This, of course, leads into a topic regarding the Giants: Bonds 715 ball and, perhaps, 756 ball. We are all familar with the scrums that erupt whenever Bonds hits any homerun ball of historical significance. I don't know if the boy was lying - I'll accept his word - but there was a sobbing teenage boy on TV distraught over how some grown men overpowered him for a ball (can recall which one). Then there is the spectacle of some "humble" unemployed man, lording over all because he had the ball, telling everyone what he's going to do with it, and how he's sharing none of it because he "deserves" it (I think he's the one where the boy was crying) whereupon his employed friends who gave him the ticket to the game sued him for a cut.

This is where MLB has fallen down on the job, like the wild fans reaching for their jackpot ball. The ball belongs to the MLB. It is by their largese that the fans gets their souvenir. They needed to set the rules of acceptable behavior when such a historic ball is up for grab.

They can put up the rules for behavior and start passing it out to people going through the turnstile. They can put it into every book and magazine the MLB publishes and sells. They can broadcast it over the speakers before the game. They can put it into every game broadcast for TV and radio, just like "This broadcast is a copyrighted blah de blah blah, de blah blah" that they have the announcers read off every game. They can play the message right after the National Anthem.
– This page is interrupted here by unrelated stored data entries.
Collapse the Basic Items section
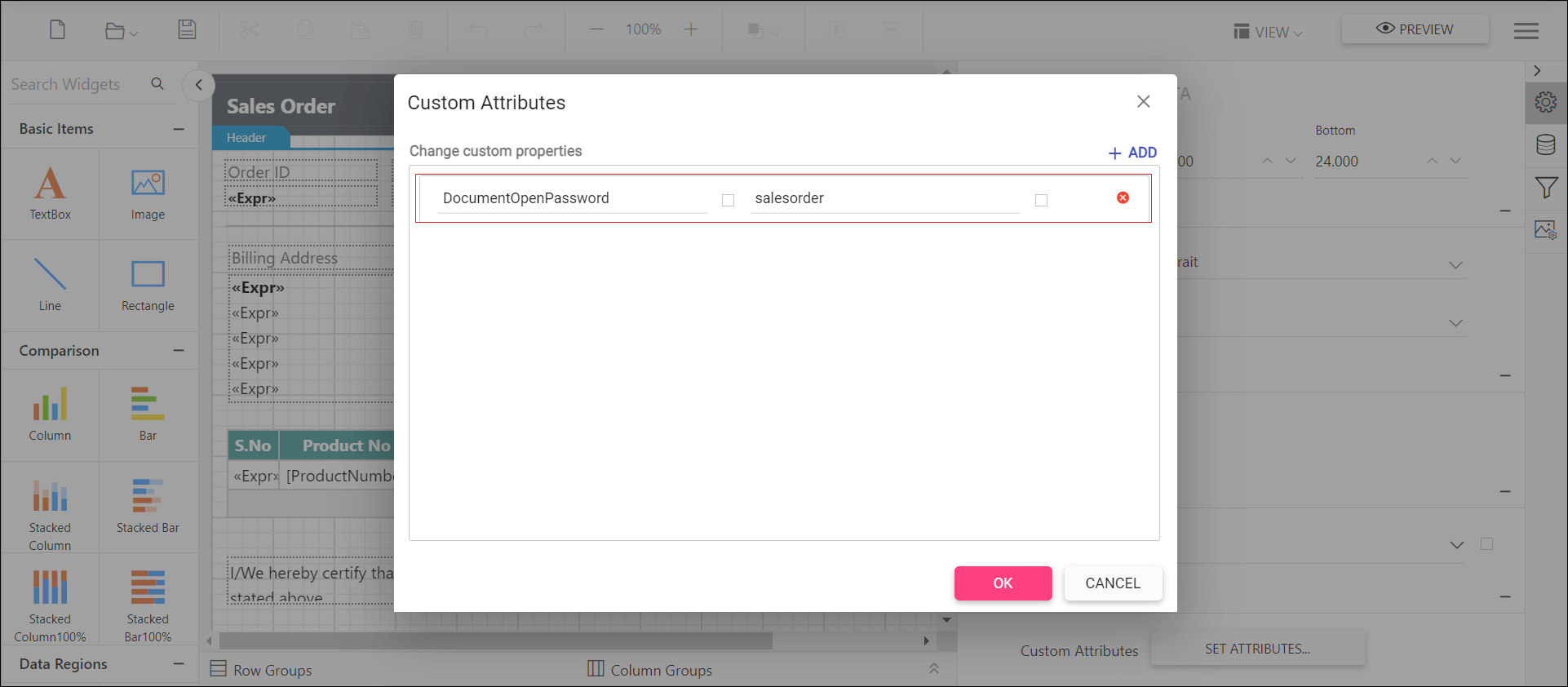click(179, 129)
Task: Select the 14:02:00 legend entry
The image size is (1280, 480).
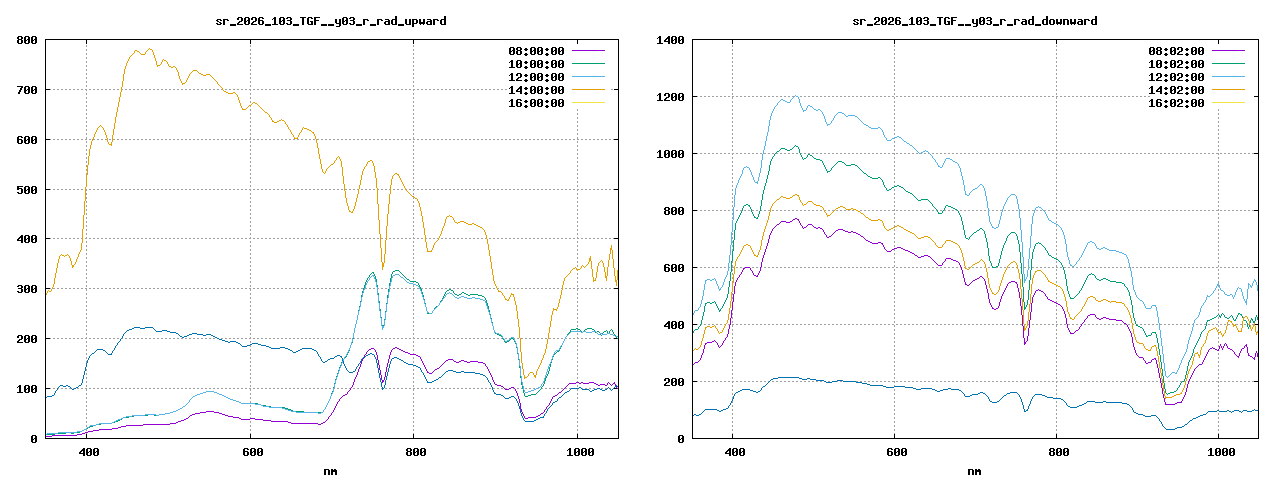Action: point(1176,90)
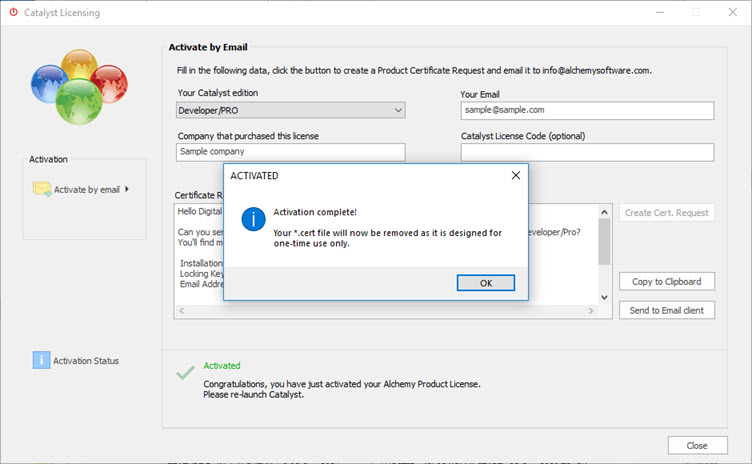
Task: Click the Catalyst License Code field
Action: (587, 152)
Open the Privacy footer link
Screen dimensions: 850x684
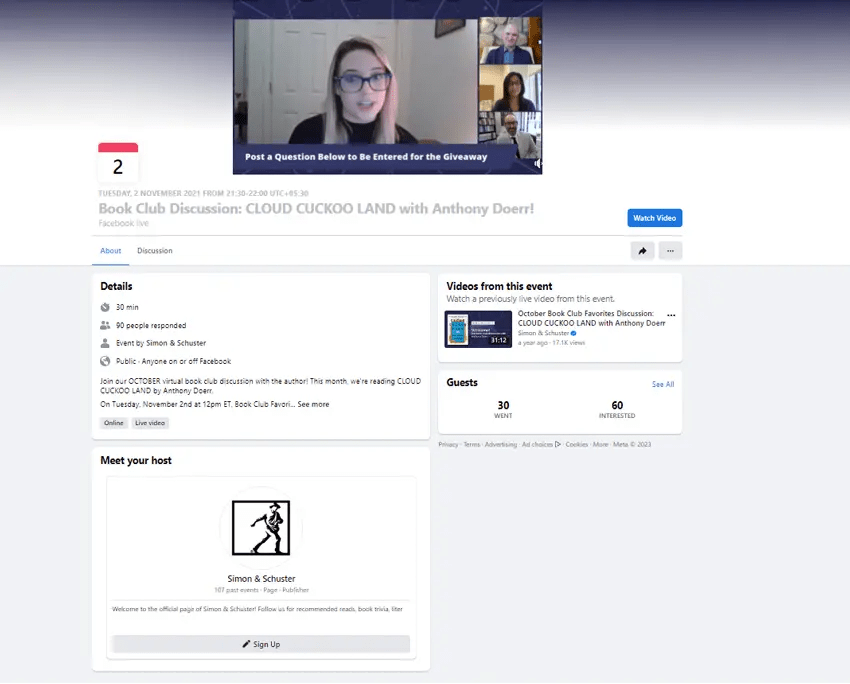450,443
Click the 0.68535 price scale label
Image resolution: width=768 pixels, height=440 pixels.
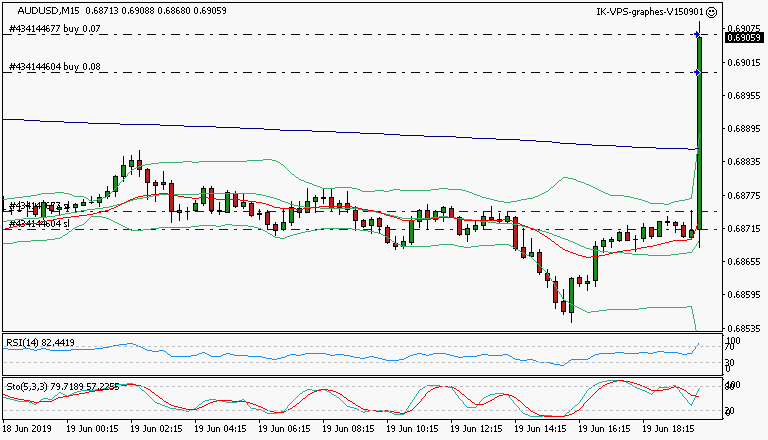(x=744, y=328)
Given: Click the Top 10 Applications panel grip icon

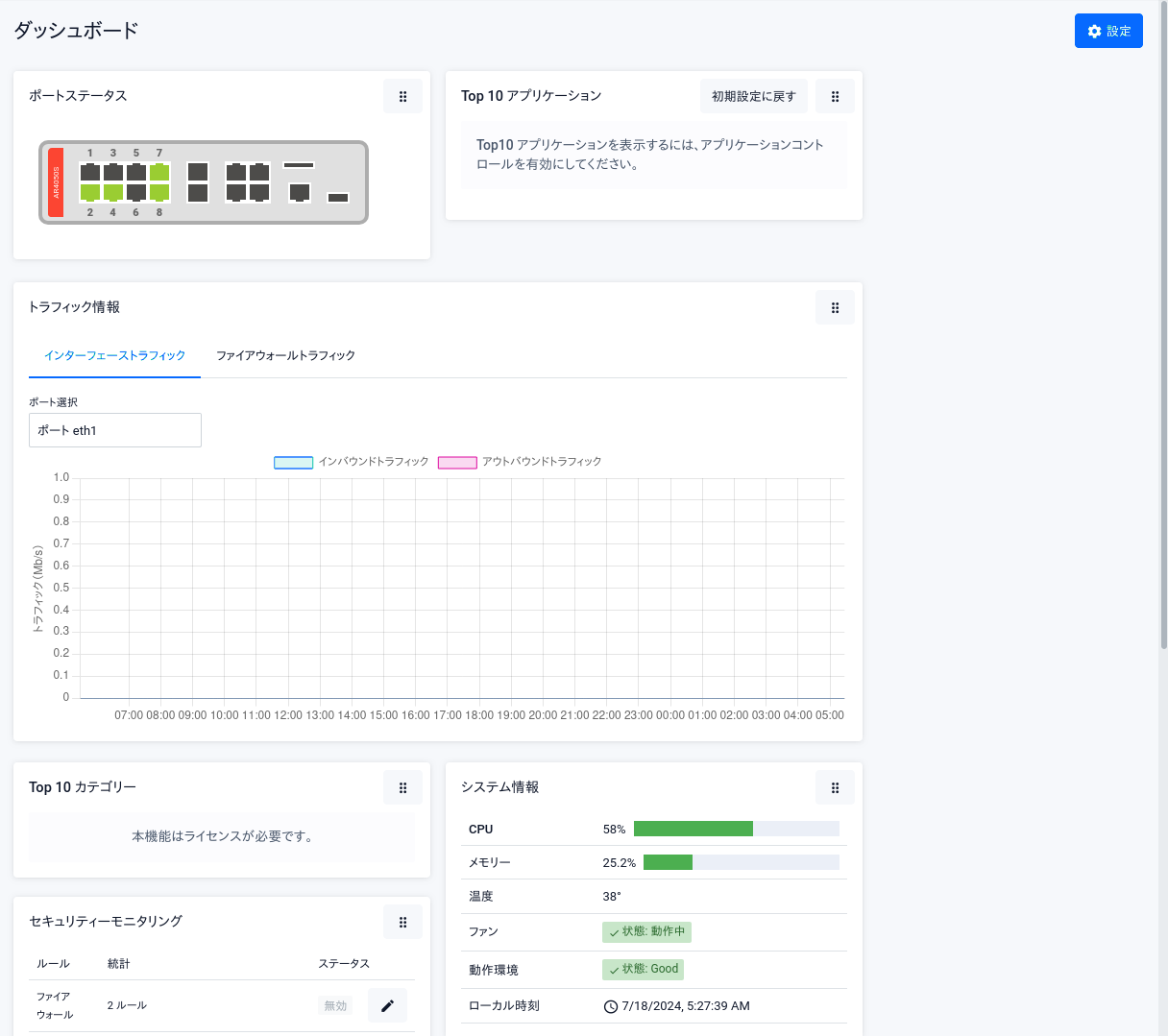Looking at the screenshot, I should 835,96.
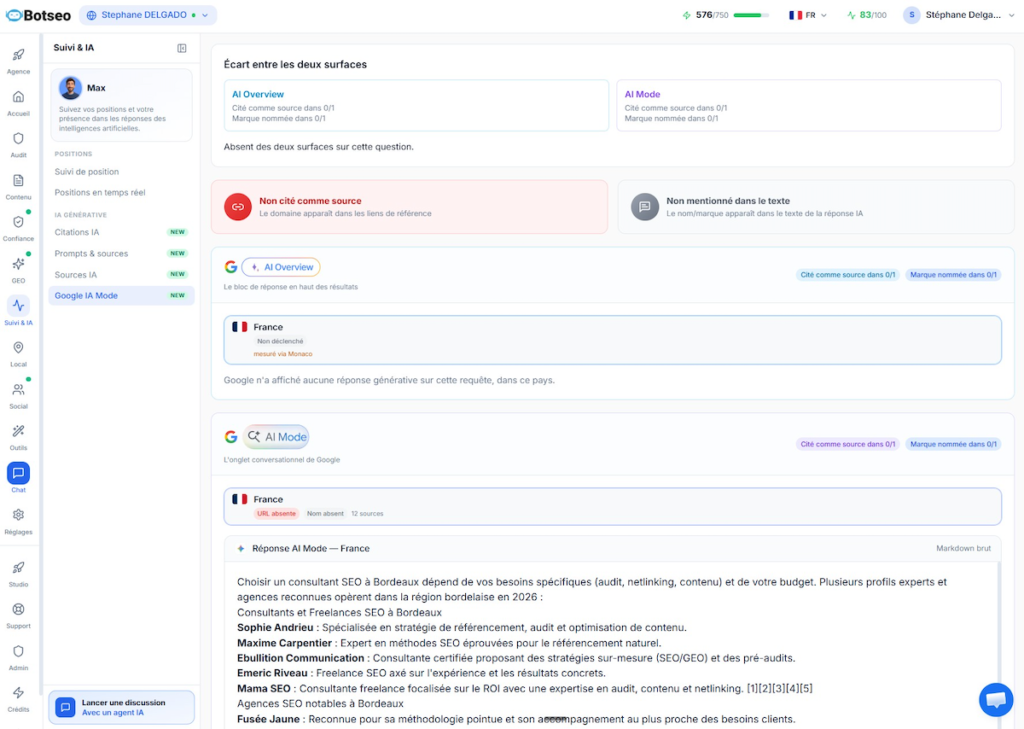Open the FR language dropdown
Image resolution: width=1024 pixels, height=729 pixels.
(807, 15)
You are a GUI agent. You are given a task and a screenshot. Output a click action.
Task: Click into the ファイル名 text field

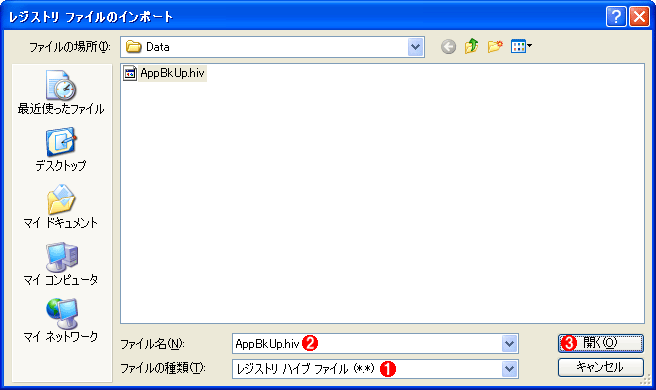point(367,344)
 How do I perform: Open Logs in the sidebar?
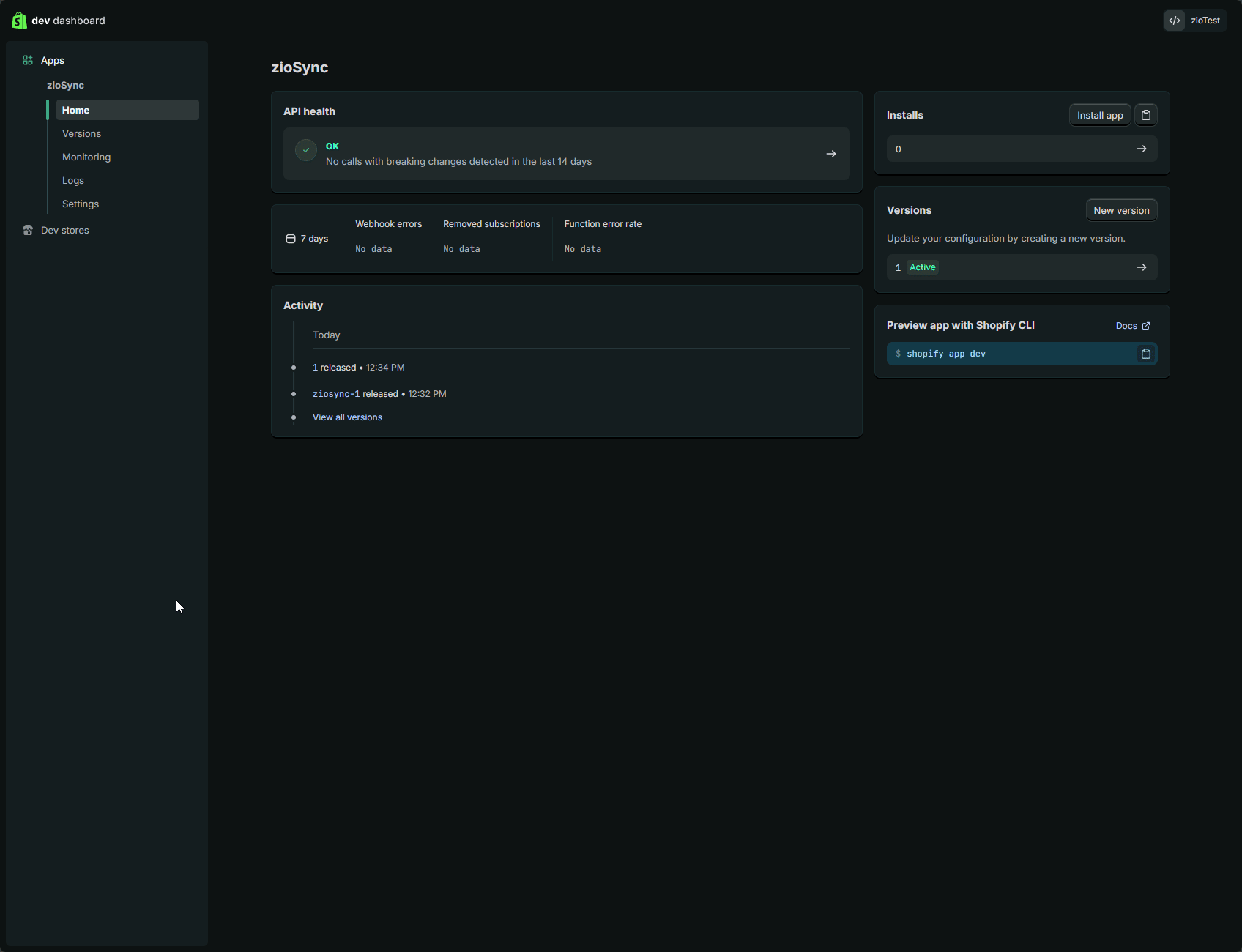pos(73,180)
Not all have to be done forever, but since the rules have been quasi-known, unknown, they need to make the legal effort to make sure everyone, I mean EVERYONE, knows the rules.

They should have thought about this during McGwire-Sosa race to 62. The craziness after that went up to 70 homers should have rang a bell in their heads that something is not right. Each subsequent craziness since then with each of Barry's milestones should have made them think about it. And yet, still nothing.


I'm no lawyer and I don't feel like spending a great amount of time thinking more about it - obviously I've been thinking about this for a while now. Here are some ideas on rules they should institute:
  • People are allowed to bring their gloves.
  • People are not allowed to get up out of their seats for balls.
  • People are not allowed to get out of their seats for balls.
  • People are not allowed to reach into other people's seats to get a ball.
  • People are not allowed to hit other people while trying to get a ball.
  • Anyone not following the rules are kicked out of the game and lose all rights to any ball they may have gotten, through the kindness of major league baseball - children under 10 are exempt from leaving their seat but must follow the rules on courtesy above.
  • There will be cameras catching the action, the Ball Police will be viewing the replay to catch people who flaggrantly did not follow the rules - obviously, human nature being what it is (Steve Bartman addendum), some natural reactions will cause some people to violate the rules above. The Ball Police will have the power to enforce or not, depending on what they think was the intent of the violator.
  • In any case, the ball belongs to the MLB, we have the right to refuse to allow a person to leave the park with one of our balls.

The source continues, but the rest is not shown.